▶ Your objective:
Write the next part of the patent text on the lockbolt nose assembly, picking up right after its last sentence.

▶ Passage provided:
- - - - - - -
US 4796455 A
A nosepiece for setting lockbolt fasteners includes an anvil housing connected to a collet member via a roll pin. The roll pin securely anchors a drawbar within the collet to form an non-threaded connection therebetween. The drawbar is adapted to be connected to and rigidly supported within a piston of an installation tool. The rigidity of the piston and tool is transferred to the nosepiece by the drawbar so as to prevent nosepiece deflection during setting of the lockbolt.
1. An offset nose assembly for swaging a lockbolt type collar about a lockbolt type fastener pin, comprising:
an anvil housing provided with a swaging anvil for swaging said collar around said pin, said swaging anvil having a central axis aligned with said pin during swaging;
a collet member mounted for axial movement within said anvil housing, said collet member adapted for receiving jaw means for gripping said pin, said collet member formed with an axially-extending smooth-walled bore having an axis radially offset from the central axis of said anvil;
a drawbar for connecting said collet member to an actuator of an installation tool, said drawbar having a substantially smooth axially-extending surface portion closely fitted within said axially-extending smooth-walled bore of said collet member for minimizing assembly tolerances therebetween; and
a pin member rotatably mounted to said collet member, said drawbar securely connected and fixed to said collet member by said pin member for axially moving said collet member within said anvil housing so as to prevent excessive deflection of said nose assembly with respect to said pin during said swaging.
2. The assembly of claim 1, wherein said pin member is formed with an annular circumferential groove and wherein said drawbar further comprises retainer means extending through a portion of said groove so as to axially retain said pin member within said collet member.
3. An offset nose assembly for swaging a lockbolt type collar about a lockbolt type fastener pin, comprising:
an anvil housing provided with a swaging anvil for swaging said collar over said pin, said swaging anvil having a central axis aligned with said pin during swaging;
a collet member mounted within said anvil housing and adapted for axial movement during said swaging;
rolling means freely rotatably associated with said collet member for guiding said axial movement of said collet member within said anvil housing and for preventing deflection of said nose assembly during said swaging; and
a drawbar having a longitudinal axis radially offset from the central axis of said swaging anvil, said drawbar being connected to said collet member for axially moving said collet member within said anvil housing to effect said swaging and said rolling means fixedly connecting said drawbar to said collet member.
4. The assembly of claim 3, wherein said rolling means comprises a freely rotating pin member interconnecting said collet member and said anvil housing.
5. The assembly of claim 4 wherein said pin member is formed with an annular circumferential groove and wherein said drawbar further comprises retainer means extending through a portion of said groove so as to axially retain said pin member within said collet member.
1. Field of the Invention
This invention relates generally to tools for setting fasteners having pin members with pull grooves and more particularly concerns a compact nose assembly for lockbolt installation tools. The nose assembly is designed to minimize deflection between a collet and anvil during swaging of a collar about a pin member.
- - - - - - -
▶ Given records:

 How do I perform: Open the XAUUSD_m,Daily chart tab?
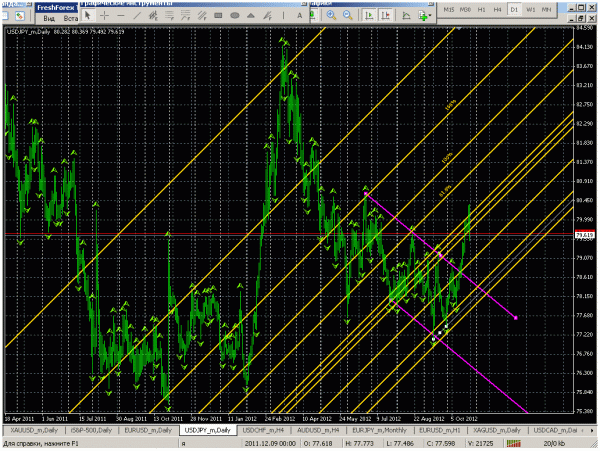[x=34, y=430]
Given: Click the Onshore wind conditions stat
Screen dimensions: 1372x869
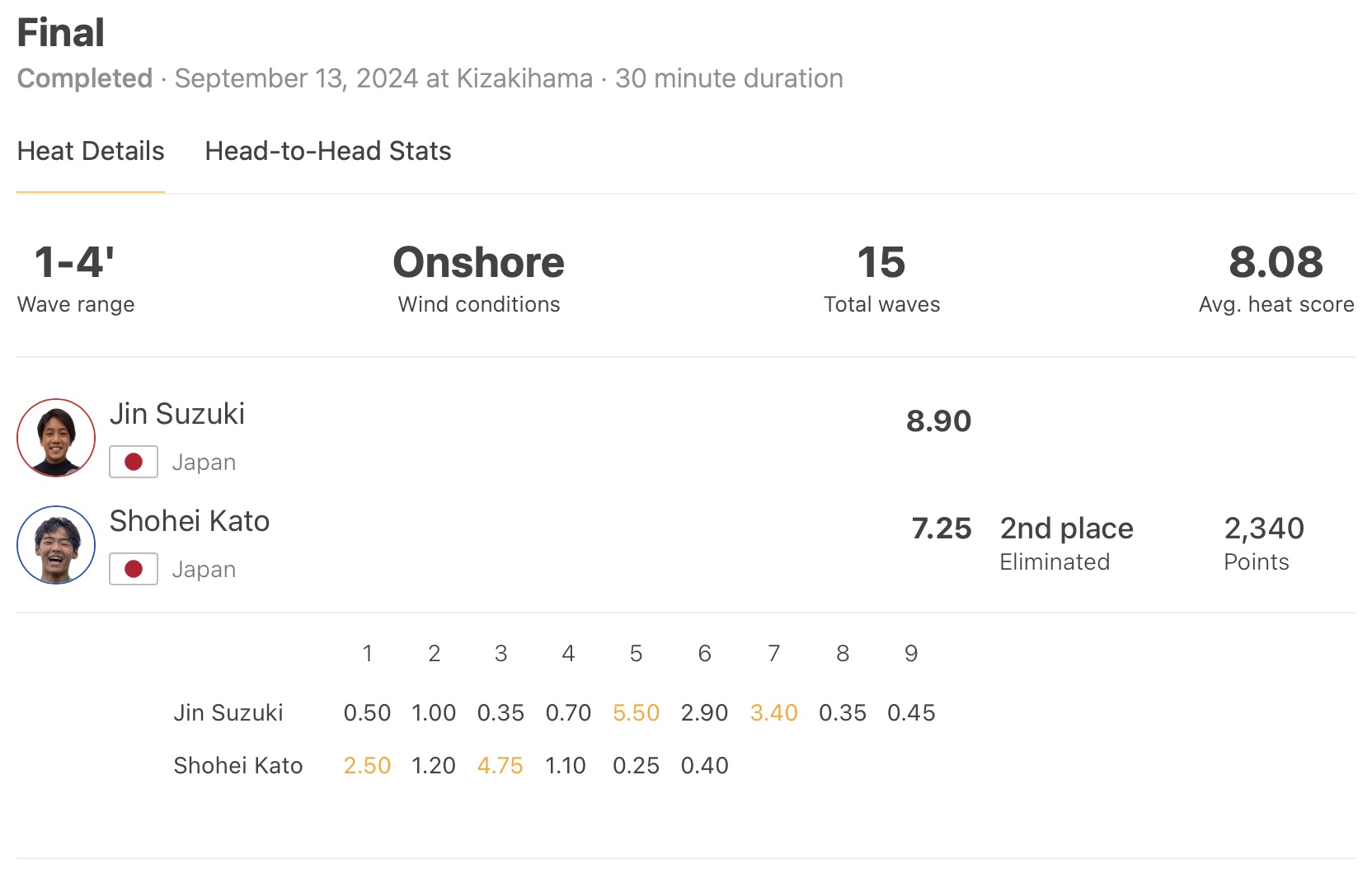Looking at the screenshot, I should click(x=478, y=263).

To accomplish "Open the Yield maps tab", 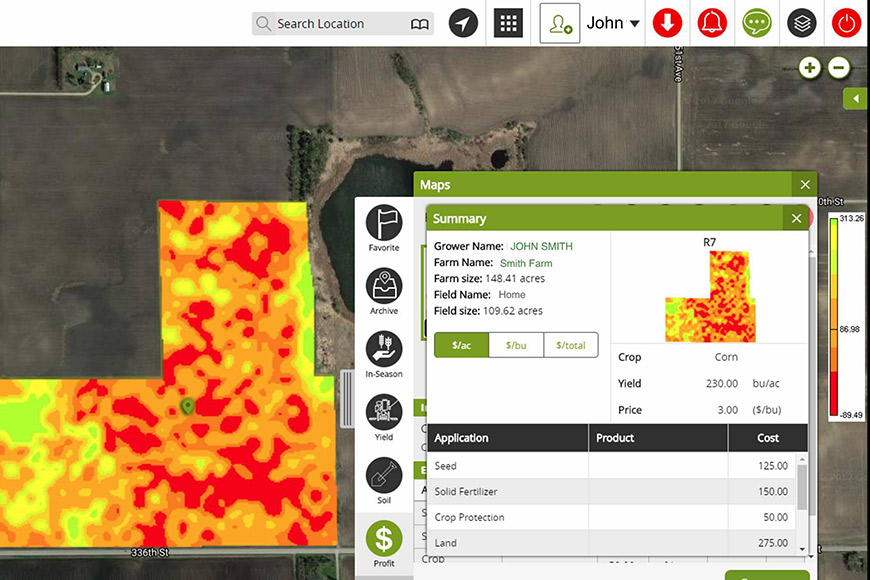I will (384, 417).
- - - - - - -
▶ Task result:
2. Description of Prior Developments
A demand has arisen for a rigid yet compact installation tool for setting fasteners of the lockbolt type. A tool is required which can access and install such fasteners which are located between closely spaced panels or within a small clearance space. To satisfy this demand, various attempts have been made to provide an offset nose assembly including an anvil and collect for swaging a fastener collar about a grooved fastener pin. In such designs, the swaging anvil is radially offset from the axis of the piston which drives the anvil against the collar. This arrangement allows the radially offset anvil portion of the nose assembly to access and set fasteners without interference from the anvil housing and/or from the body of the installation tool.
By offsetting the axis of the fastener pin and collar assembly from the axis of the tool piston, large bending forces are generated within the nose assembly during swaging of the collar around the pin. These bending forces have heretofore resulted in deflection between the anvil and collet as well as deflection of the entire nose assembly with respect to the body of the installation tool and with respect to the pin and collar. This deflection has typically resulted in the application of a radial force to the pin and has caused radial deflection of the pin during setting of the fastener. This radial deflection, when tranmitted and applied to the fastener pin, has caused premature and/or uncontrolled pin breakage resulting in defective connections between the pin and collar. This problem is particularly acute when titanium alloyed pins are used since these pins are most sensitive to radial loading and will easily shear under such radial loads before the collar is fully set.
To prevent this undesirable result, prior designs have attempted to resist the deflection of offset nose assemblies by increasing the size and mass of the anvil housing, the collet and the threaded collet stud which connects the collet to the tool. These massive and bulky assemblies thus attempted to provide the necessary rigidity within the nose assembly per se. While such designs have generally performed satisfactorily, they have not been able to access extremely close or cramped installation sites due to their relatively large and massive construction. That is, in order to stiffen the nose assembly, prior anvil housings and collets have been designed with thick cross sections thereby resulting in relatively bulky and wide contours incapable of reaching within small spaces.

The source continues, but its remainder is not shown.